What the task asks:
Copy out the listing word for word, from its beginning through the line containing "point(678,130)", and leave the pictures out of the answer.

— Start Entries supplied —

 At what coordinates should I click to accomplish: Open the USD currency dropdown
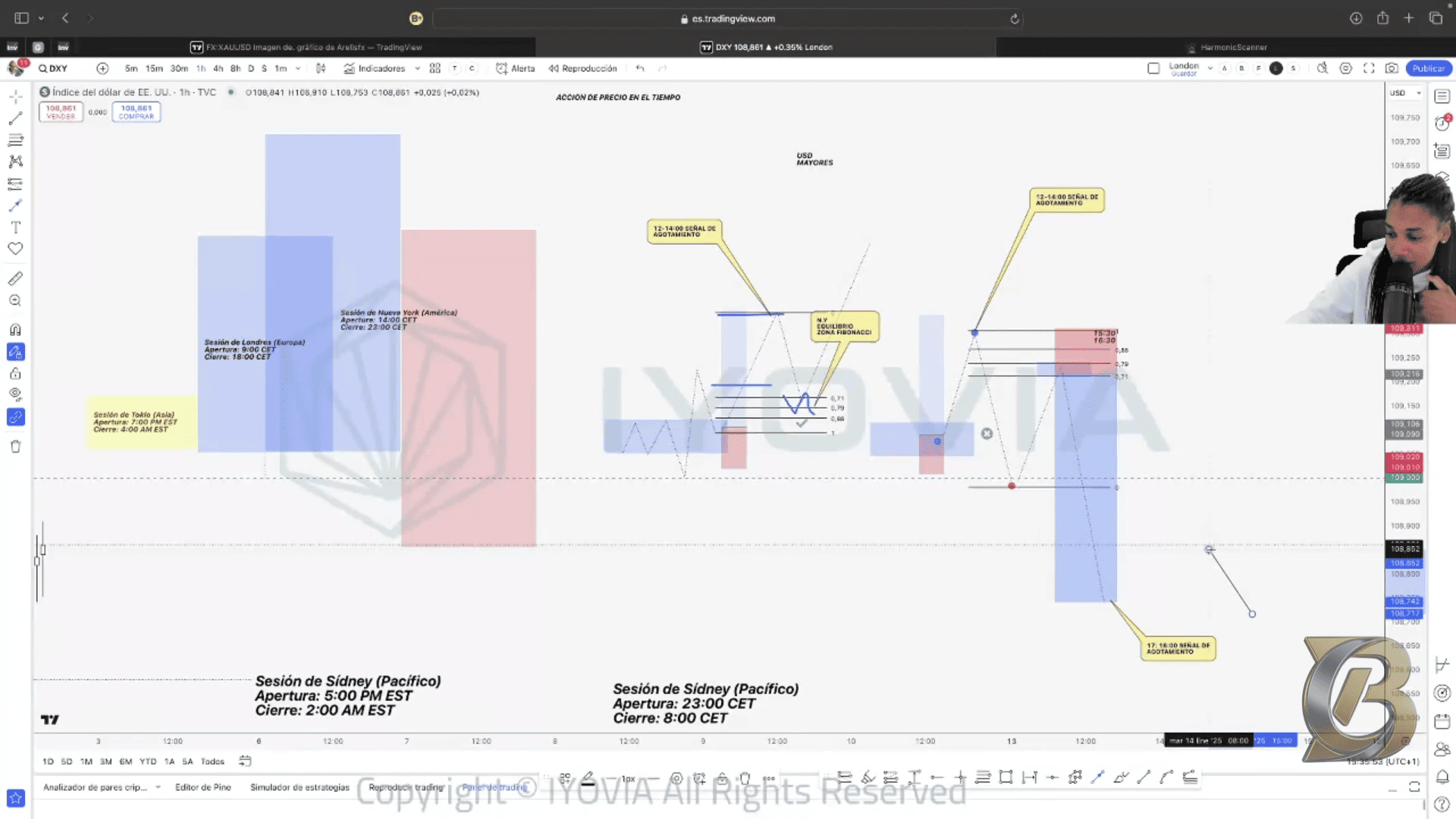click(1404, 93)
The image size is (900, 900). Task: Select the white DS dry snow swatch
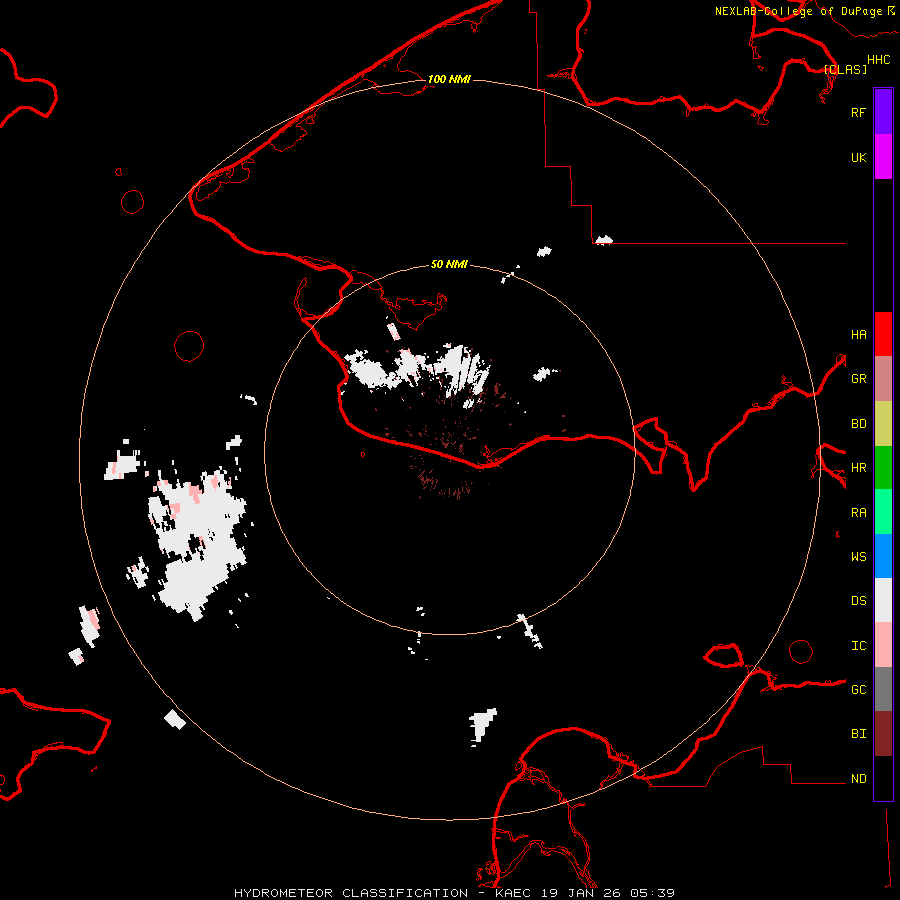pos(883,600)
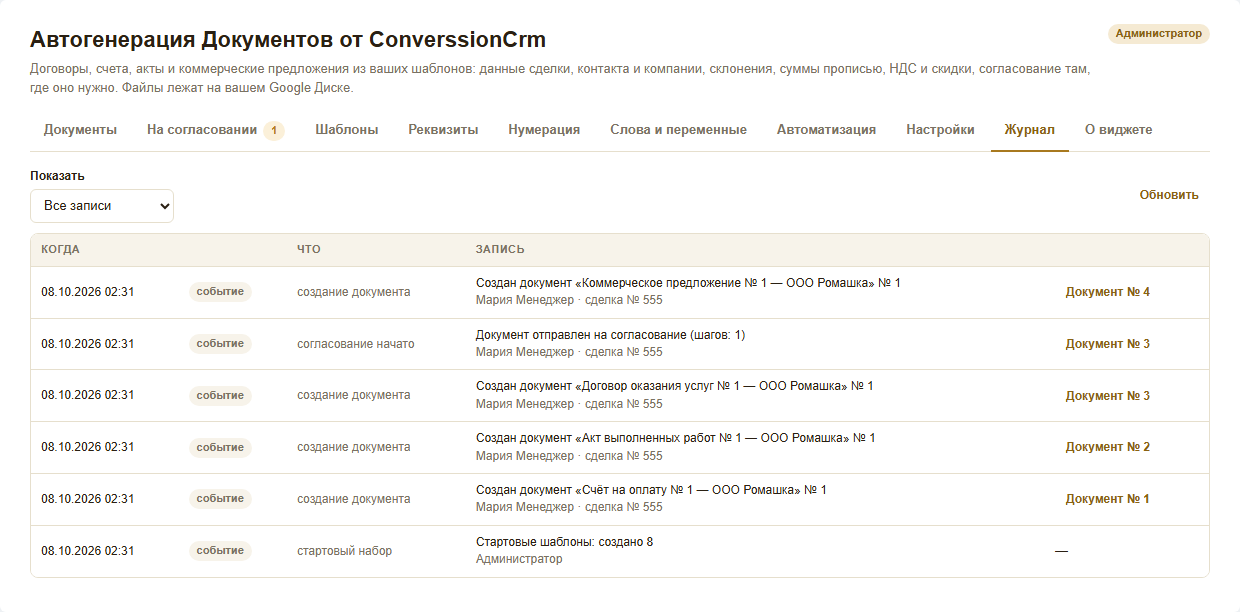Open the Слова и переменные tab
Viewport: 1240px width, 612px height.
point(678,130)
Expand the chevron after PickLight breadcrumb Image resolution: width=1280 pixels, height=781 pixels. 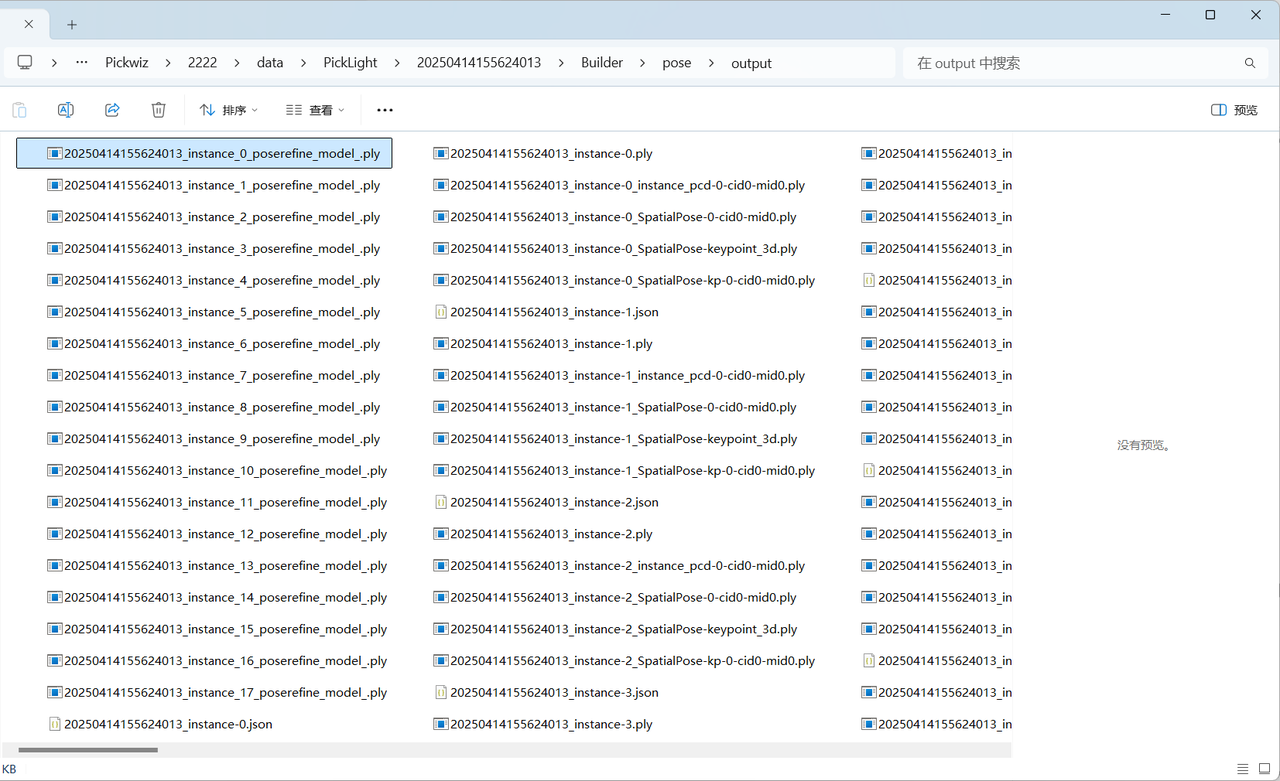click(397, 62)
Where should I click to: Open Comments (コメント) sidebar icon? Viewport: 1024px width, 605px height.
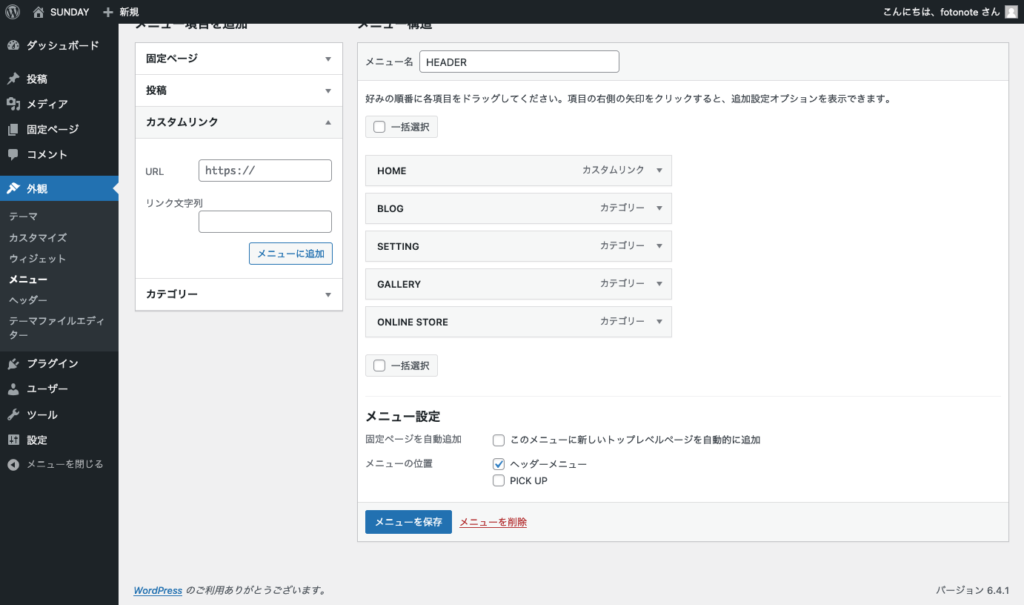coord(13,155)
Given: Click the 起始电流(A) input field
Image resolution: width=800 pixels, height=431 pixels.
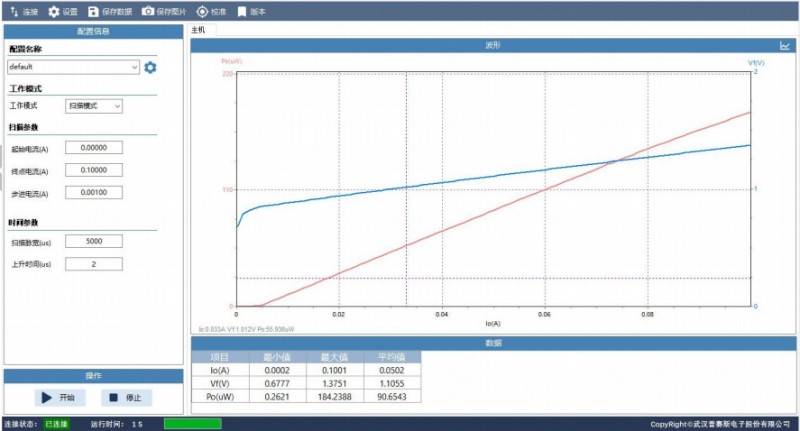Looking at the screenshot, I should tap(93, 147).
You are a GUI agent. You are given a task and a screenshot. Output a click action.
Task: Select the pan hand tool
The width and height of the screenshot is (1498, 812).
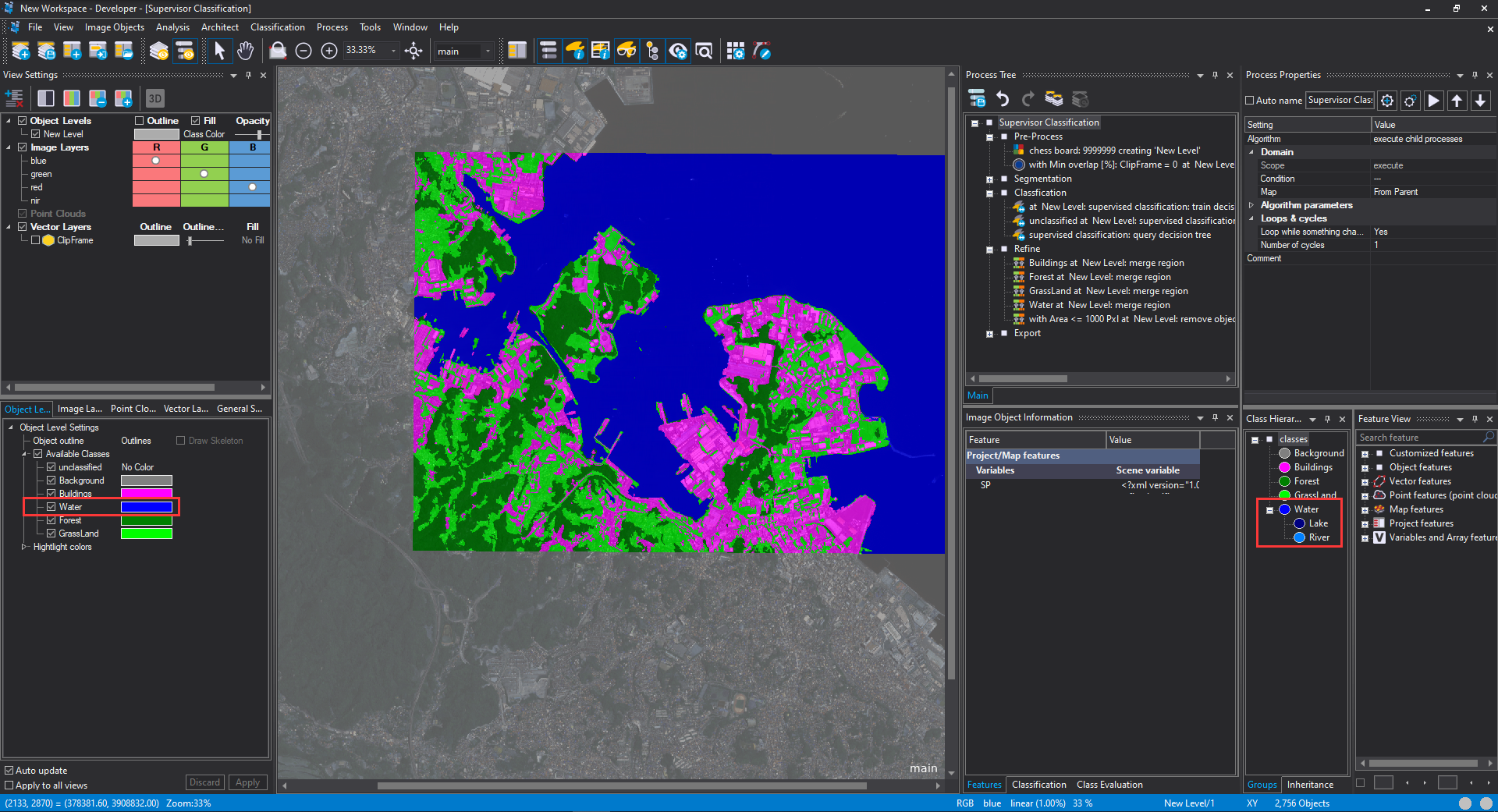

— End Entries supplied —

Reply to the exercise:
 At what coordinates should I click to accomplish: Open the USD currency dropdown
click(1404, 93)
The image size is (900, 900). Task: Select the white DS dry snow swatch
pos(883,600)
Open the Слова и переменные tab
Viewport: 1240px width, 612px height.
point(678,130)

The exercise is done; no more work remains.